**Brano proposto**:
#####

Il senso degli emendamenti nei paragrafi su lavoro e scuola, è altresì legato a doppio filo ad una lettura di classe aggiornata ai rapporti di produzione e di dominio che si configurano nella società di oggi, come già avviene nel documento non emendato relativamente all’analisi sulla figura dell’imprenditore totale. I GC non si devono vergognare, di fronte alla recrudescenza di questa crisi e dei suoi effetti, di ricominciare a parlare di riappropriazione del salario e di tutte quelle forme di reddito che ne costituiscono la componente indiretta. La nostra peculiarità sta nel fatto che siamo consapevoli che in ciò non c’è nulla di spontaneo, e che nulla ci verrà regalato senza un lavoro minuzioso di ricomposizione della nostra classe di riferimento su una piattaforma avanzata.
Da qui nasce l’esigenza di dotarsi di una associazione studentesca nazionale, capace di costruire un fronte di mobilitazione avanzato in scuole e università trasversalmente alle situazioni spesso ingessate che troviamo, e di costruire un rapporto privilegiato con i settori più avanzati del sindacalismo di questo paese, in un ottica di fronte e rivolgendosi direttamente ai lavoratori.
Giusta o sbagliata che fosse, è finita l’epoca del sindacato che prendeva ordini dal partito, ma fortunatamente è finita anche l’epoca del partito che prendeva ordini dagli apparati sindacali.
Occorre costruire una relazione stabile e duratura tra l’organizzazione comunista, che si muove secondo una propria ben definita piattaforma, e le punte più avanzate della nostra classe, così come scritto anche nell’emendamento al paragrafo relativo alle pratiche sociali.

#####

**Materiale fornito**:
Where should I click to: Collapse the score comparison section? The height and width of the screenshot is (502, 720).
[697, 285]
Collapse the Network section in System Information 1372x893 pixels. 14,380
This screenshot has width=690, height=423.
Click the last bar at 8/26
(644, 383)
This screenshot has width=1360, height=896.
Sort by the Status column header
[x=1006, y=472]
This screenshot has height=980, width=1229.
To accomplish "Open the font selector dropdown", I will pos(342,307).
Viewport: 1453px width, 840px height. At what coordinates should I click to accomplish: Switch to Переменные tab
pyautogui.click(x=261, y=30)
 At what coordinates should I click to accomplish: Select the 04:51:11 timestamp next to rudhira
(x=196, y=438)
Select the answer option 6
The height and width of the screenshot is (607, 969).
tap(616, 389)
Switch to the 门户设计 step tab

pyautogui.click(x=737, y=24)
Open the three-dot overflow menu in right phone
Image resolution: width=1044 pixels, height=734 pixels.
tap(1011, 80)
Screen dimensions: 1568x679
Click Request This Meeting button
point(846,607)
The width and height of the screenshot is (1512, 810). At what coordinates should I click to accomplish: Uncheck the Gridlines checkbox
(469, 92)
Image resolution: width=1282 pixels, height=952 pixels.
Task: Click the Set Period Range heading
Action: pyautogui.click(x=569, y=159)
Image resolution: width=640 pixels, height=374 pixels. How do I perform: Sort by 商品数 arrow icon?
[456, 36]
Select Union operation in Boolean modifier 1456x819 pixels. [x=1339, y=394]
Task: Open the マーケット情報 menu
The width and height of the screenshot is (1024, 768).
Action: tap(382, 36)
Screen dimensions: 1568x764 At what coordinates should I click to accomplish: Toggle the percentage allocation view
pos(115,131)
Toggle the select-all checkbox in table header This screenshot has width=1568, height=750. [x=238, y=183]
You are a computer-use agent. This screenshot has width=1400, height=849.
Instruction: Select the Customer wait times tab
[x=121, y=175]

#####

**Compiti da svolgere**:
• A. Elenchi tutto ciò che, nel brano sugli emendamenti, compare come oggetto del verbo "costruire".
• B. Trascriva dal brano sugli emendamenti il passo che comincia con "Il senso degli" e prosegue fino a "una piattaforma avanzata.".
Per rispondere si basi unicamente sul brano proposto.

**Risposte ai compiti**:
• A.
- un fronte di mobilitazione avanzato in scuole e università
- un rapporto privilegiato con i settori più avanzati del sindacalismo di questo paese
- una relazione stabile e duratura tra l'organizzazione comunista e le punte più avanzate della nostra classe

• B.
Il senso degli emendamenti nei paragrafi su lavoro e scuola, è altresì legato a doppio filo ad una lettura di classe aggiornata ai rapporti di produzione e di dominio che si configurano nella società di oggi, come già avviene nel documento non emendato relativamente all’analisi sulla figura dell’imprenditore totale. I GC non si devono vergognare, di fronte alla recrudescenza di questa crisi e dei suoi effetti, di ricominciare a parlare di riappropriazione del salario e di tutte quelle forme di reddito che ne costituiscono la componente indiretta. La nostra peculiarità sta nel fatto che siamo consapevoli che in ciò non c’è nulla di spontaneo, e che nulla ci verrà regalato senza un lavoro minuzioso di ricomposizione della nostra classe di riferimento su una piattaforma avanzata.